Tuesday, 19 August 2008

Platelets Work Like Magic

Until recently I didn't think much about platelets - who does? I knew that they were a component of my blood and that they were responsible for clotting the blood. When I cut myself it didn't occur to me that my platelets would fail -- everytime, they rose to the challenge and the cut became a scab. My kids all fell off bikes, scraped their knees and elbows and played sports - every cut, scrape and nosebleed healed miraculously.

During a bone marrow transplant, platelet counts drop to critical levels. A normal count is 150–400 x 109/L. Yesterday morning Eric's platelets were 18. He has a standing order for platelet transfusion when they hit 10. So when he had a nosebleed late last night, we were very concerned. And sure enough, there were not enough platelets circulating, the nosebleed continued and we had to head in to the hospital for a unit of platelets. Here's where it works like magic... Within 15 minutes of the start of the platelet infusion, that nasty (yes, as bad as you imagine) noseblood suddenly stopped. The donated platelets had found their way to the bleed and went to work. Eric was back home and in bed within a couple of hours.
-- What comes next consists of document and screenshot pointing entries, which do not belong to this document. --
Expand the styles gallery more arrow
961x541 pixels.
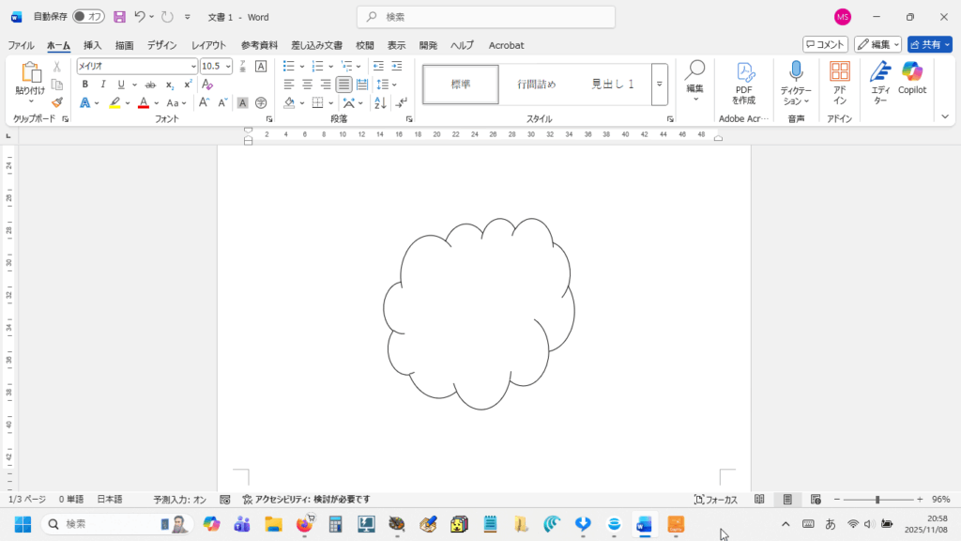[x=660, y=85]
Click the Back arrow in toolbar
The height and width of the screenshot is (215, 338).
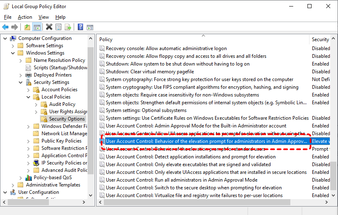(x=5, y=27)
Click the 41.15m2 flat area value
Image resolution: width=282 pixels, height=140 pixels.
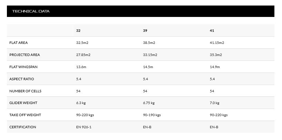217,43
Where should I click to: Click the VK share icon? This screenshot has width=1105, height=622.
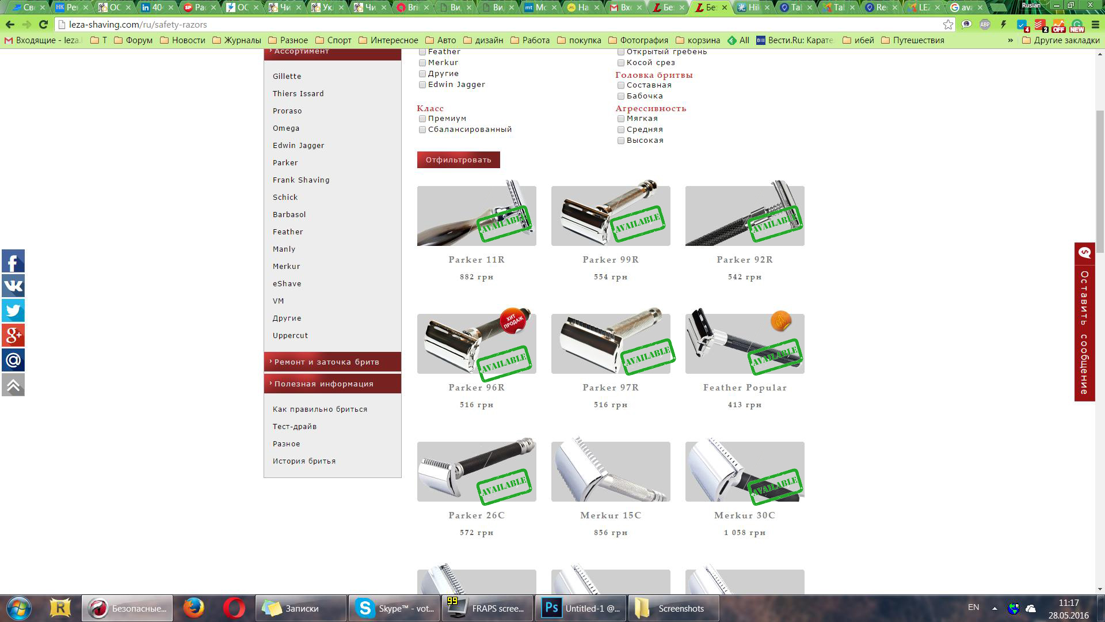point(13,286)
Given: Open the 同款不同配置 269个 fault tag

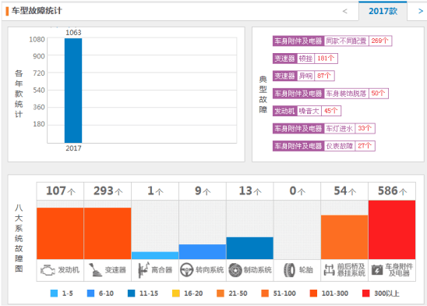Looking at the screenshot, I should coord(332,41).
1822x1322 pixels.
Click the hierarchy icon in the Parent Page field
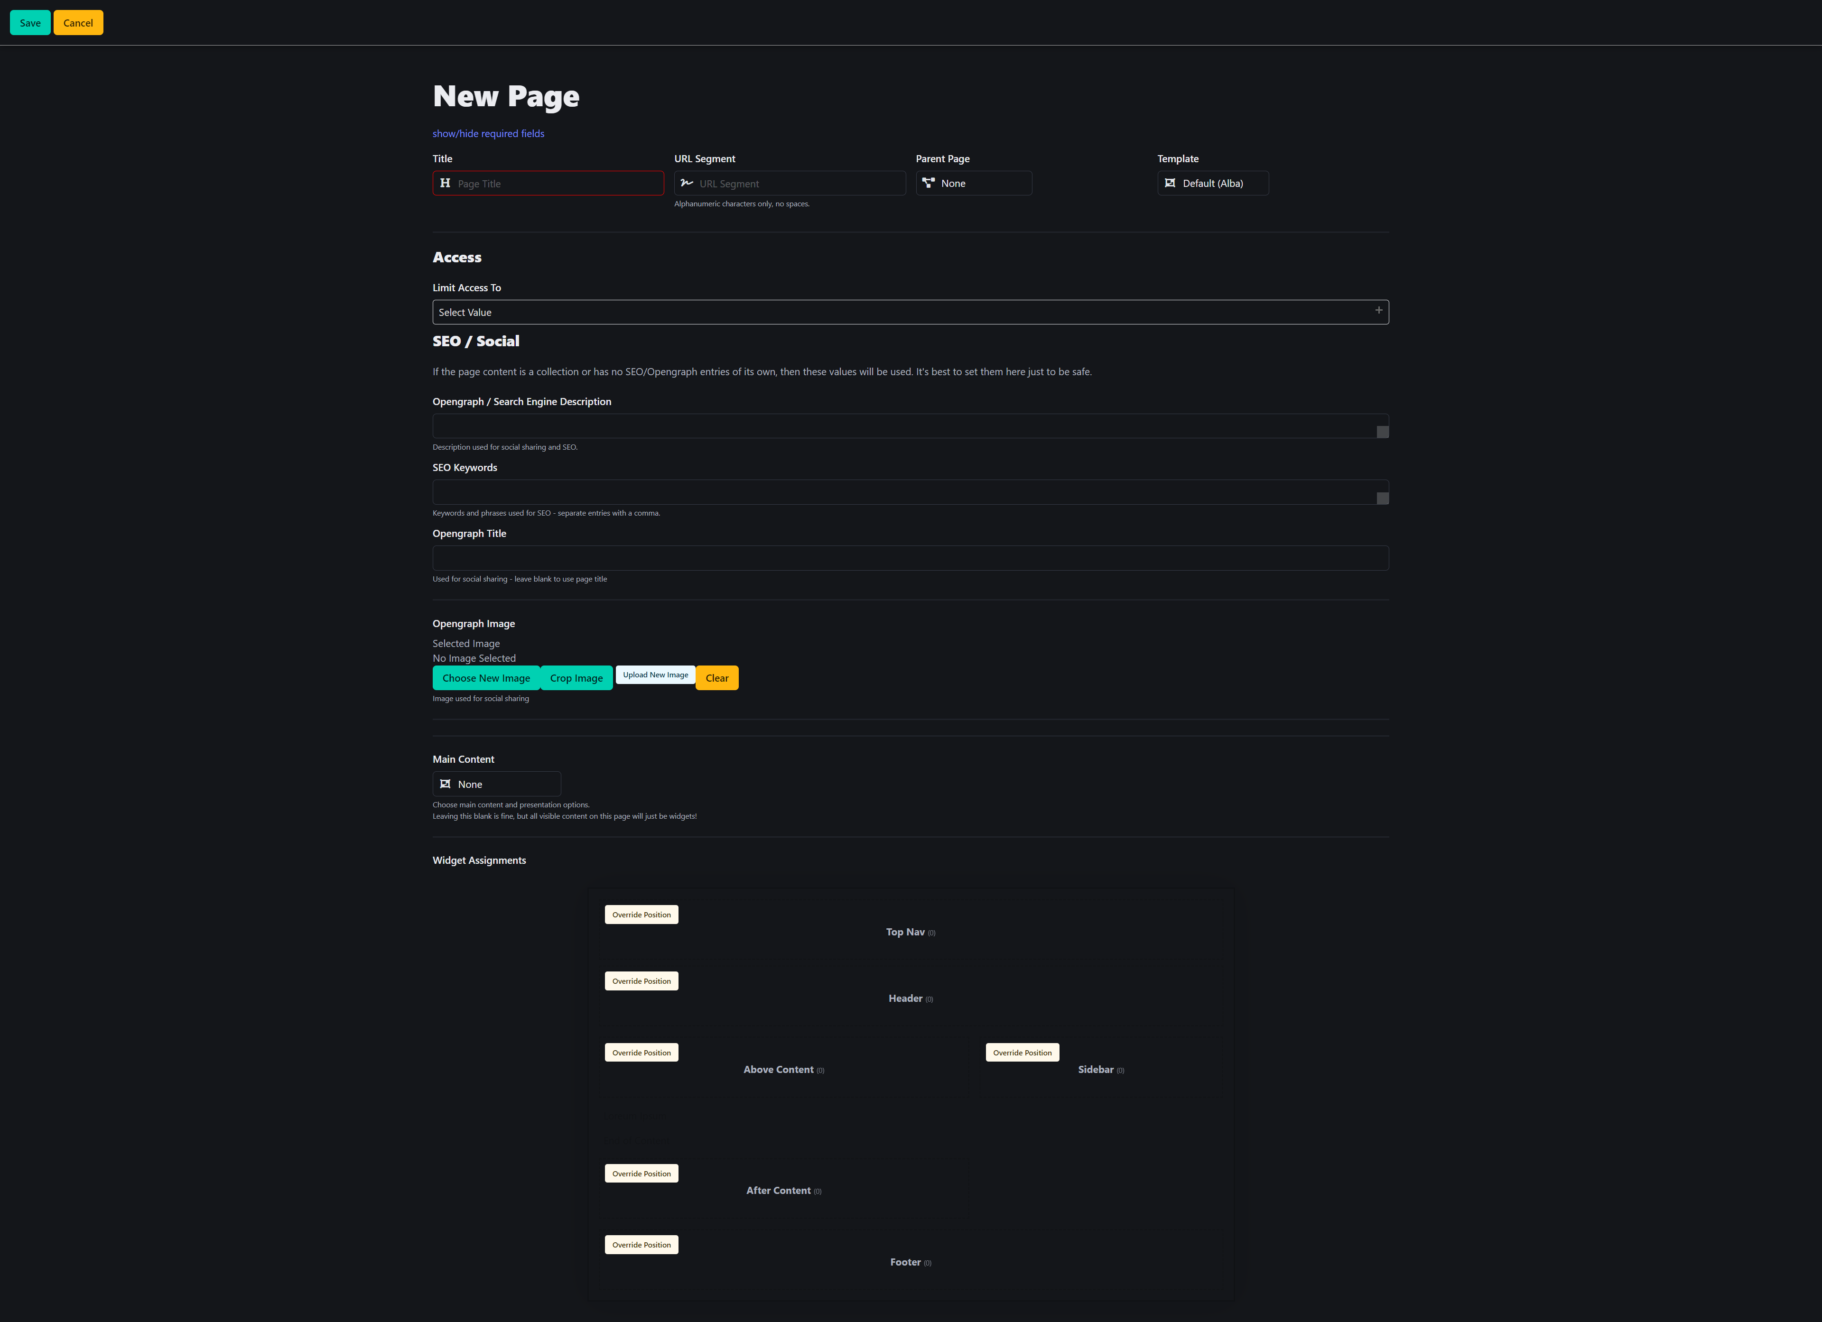coord(929,183)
And there is more. As a transplant patient, Eric must receive single donor platelets. That means that a wonderful person spent a couple of hours hooked up to the apherisis machine sometime within the last 5 days and donated platelets. I understand that most major blood donation centers have the ability to collect platelet donations -- please consider helping this magic continue for everyone who needs blood products.

Did you know? (I didn't!)
- A bone marrow transplant patient may need up to 120 units of platelets.
- Your body will replace the donated platelets within 72 hours.
- If you meet the requirements for donating blood, you probably can give platelets.
- Because platelets can be stored for only five days, the need for platelet donations is vast and continuous.

Monday's (Day 10) Blood Counts
WBC 0.1 (they don't report anything lower than this)
Hgb 89 / 81 after nosebleed and platelets
Platelets 18 / 34 after platelet transfusion

2 comments:

Veronica said...

Wow! There I was, thinking I was an expert on Stem Cell Transplants and I find myself fascinated with the information I'm learning from you - thank-you!!

Glad to hear everything is still being dealt with so well - your hospital is certainly keeping a close eye on things and acting when they need to - that must give you great confidence....love and hugs as always..........Vx

m-p said...

Amazing! I am so glad to hear that Eric is doing well!